(Data entries)
------------------------------------------------
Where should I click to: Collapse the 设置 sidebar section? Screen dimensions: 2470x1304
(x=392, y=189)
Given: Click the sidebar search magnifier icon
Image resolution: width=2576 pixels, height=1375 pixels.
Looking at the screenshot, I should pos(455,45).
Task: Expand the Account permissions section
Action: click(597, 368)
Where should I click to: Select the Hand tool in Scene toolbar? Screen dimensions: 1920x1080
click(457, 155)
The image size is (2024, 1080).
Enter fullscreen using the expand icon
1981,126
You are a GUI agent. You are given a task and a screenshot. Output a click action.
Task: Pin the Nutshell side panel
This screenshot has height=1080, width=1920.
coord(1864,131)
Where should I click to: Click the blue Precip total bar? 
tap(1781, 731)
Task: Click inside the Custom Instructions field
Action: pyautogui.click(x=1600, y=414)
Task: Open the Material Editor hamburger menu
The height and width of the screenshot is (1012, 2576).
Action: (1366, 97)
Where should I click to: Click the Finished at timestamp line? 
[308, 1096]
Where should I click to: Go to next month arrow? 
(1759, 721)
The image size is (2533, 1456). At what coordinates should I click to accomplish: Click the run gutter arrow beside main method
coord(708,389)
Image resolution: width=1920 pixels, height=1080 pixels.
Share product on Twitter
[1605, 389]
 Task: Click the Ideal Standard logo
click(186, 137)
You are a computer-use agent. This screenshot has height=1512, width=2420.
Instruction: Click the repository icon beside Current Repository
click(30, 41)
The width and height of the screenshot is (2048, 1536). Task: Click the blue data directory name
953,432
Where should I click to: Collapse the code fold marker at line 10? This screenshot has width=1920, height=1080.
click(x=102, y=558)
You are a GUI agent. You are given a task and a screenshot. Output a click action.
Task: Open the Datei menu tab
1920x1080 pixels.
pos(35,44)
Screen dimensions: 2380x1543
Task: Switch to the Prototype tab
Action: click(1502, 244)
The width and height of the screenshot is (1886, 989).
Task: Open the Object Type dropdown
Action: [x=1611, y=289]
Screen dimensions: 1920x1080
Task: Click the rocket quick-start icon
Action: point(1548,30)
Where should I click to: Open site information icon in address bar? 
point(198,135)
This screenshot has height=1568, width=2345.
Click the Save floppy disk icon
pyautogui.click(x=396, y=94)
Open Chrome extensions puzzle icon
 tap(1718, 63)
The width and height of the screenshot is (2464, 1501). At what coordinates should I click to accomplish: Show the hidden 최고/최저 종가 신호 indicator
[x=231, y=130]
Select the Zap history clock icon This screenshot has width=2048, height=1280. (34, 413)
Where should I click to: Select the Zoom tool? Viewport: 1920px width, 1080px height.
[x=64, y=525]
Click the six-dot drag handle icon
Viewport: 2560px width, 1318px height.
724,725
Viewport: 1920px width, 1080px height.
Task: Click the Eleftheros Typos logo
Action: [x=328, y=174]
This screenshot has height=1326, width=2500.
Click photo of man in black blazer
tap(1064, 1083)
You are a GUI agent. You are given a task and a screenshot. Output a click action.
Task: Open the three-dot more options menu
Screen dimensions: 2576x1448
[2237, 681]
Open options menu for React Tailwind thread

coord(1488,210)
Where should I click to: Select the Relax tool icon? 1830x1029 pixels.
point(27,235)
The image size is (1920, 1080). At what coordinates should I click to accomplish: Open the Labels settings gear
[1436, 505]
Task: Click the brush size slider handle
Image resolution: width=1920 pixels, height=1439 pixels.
------------------------------------------------
PROBLEM REQUIREMENTS: In full and without change, transcribe the entries.

TASK ANSWER:
Where should I click to: Collapse the 设置 sidebar section? Screen dimensions: 2470x1304
(x=392, y=189)
Given: Click the sidebar search magnifier icon
Image resolution: width=2576 pixels, height=1375 pixels.
Looking at the screenshot, I should pos(455,45).
Task: Expand the Account permissions section
Action: click(597, 368)
Where should I click to: Select the Hand tool in Scene toolbar? Screen dimensions: 1920x1080
click(457, 155)
The image size is (2024, 1080).
Enter fullscreen using the expand icon
1981,126
You are a GUI agent. You are given a task and a screenshot. Output a click action.
Task: Pin the Nutshell side panel
This screenshot has height=1080, width=1920.
coord(1864,131)
Where should I click to: Click the blue Precip total bar? 
tap(1781, 731)
Task: Click inside the Custom Instructions field
Action: pyautogui.click(x=1600, y=414)
Task: Open the Material Editor hamburger menu
The height and width of the screenshot is (1012, 2576).
Action: (1366, 97)
Where should I click to: Click the Finished at timestamp line? 
[308, 1096]
Where should I click to: Go to next month arrow? 
(1759, 721)
The image size is (2533, 1456). At what coordinates should I click to accomplish: Click the run gutter arrow beside main method
coord(708,389)
Image resolution: width=1920 pixels, height=1080 pixels.
Share product on Twitter
[1605, 389]
 Task: Click the Ideal Standard logo
click(186, 137)
You are a computer-use agent. This screenshot has height=1512, width=2420.
Instruction: Click the repository icon beside Current Repository
click(30, 41)
The width and height of the screenshot is (2048, 1536). Task: Click the blue data directory name
953,432
Where should I click to: Collapse the code fold marker at line 10? This screenshot has width=1920, height=1080.
click(x=102, y=558)
You are a GUI agent. You are given a task and a screenshot. Output a click action.
Task: Open the Datei menu tab
1920x1080 pixels.
pos(35,44)
Screen dimensions: 2380x1543
Task: Switch to the Prototype tab
Action: click(1502, 244)
The width and height of the screenshot is (1886, 989).
Task: Open the Object Type dropdown
Action: [x=1611, y=289]
Screen dimensions: 1920x1080
Task: Click the rocket quick-start icon
Action: point(1548,30)
Where should I click to: Open site information icon in address bar? 
point(198,135)
This screenshot has height=1568, width=2345.
Click the Save floppy disk icon
pyautogui.click(x=396, y=94)
Open Chrome extensions puzzle icon
 tap(1718, 63)
The width and height of the screenshot is (2464, 1501). At what coordinates should I click to accomplish: Show the hidden 최고/최저 종가 신호 indicator
[x=231, y=130]
Select the Zap history clock icon This screenshot has width=2048, height=1280. (34, 413)
Where should I click to: Select the Zoom tool? Viewport: 1920px width, 1080px height.
[x=64, y=525]
Click the six-dot drag handle icon
Viewport: 2560px width, 1318px height.
724,725
Viewport: 1920px width, 1080px height.
Task: Click the Eleftheros Typos logo
Action: [x=328, y=174]
This screenshot has height=1326, width=2500.
Click photo of man in black blazer
tap(1064, 1083)
You are a GUI agent. You are given a task and a screenshot. Output a click action.
Task: Open the three-dot more options menu
Screen dimensions: 2576x1448
[2237, 681]
Open options menu for React Tailwind thread

coord(1488,210)
Where should I click to: Select the Relax tool icon? 1830x1029 pixels.
point(27,235)
The image size is (1920, 1080). At what coordinates should I click to accomplish: Open the Labels settings gear
[1436, 505]
Task: Click the brush size slider handle
Image resolution: width=1920 pixels, height=1439 pixels.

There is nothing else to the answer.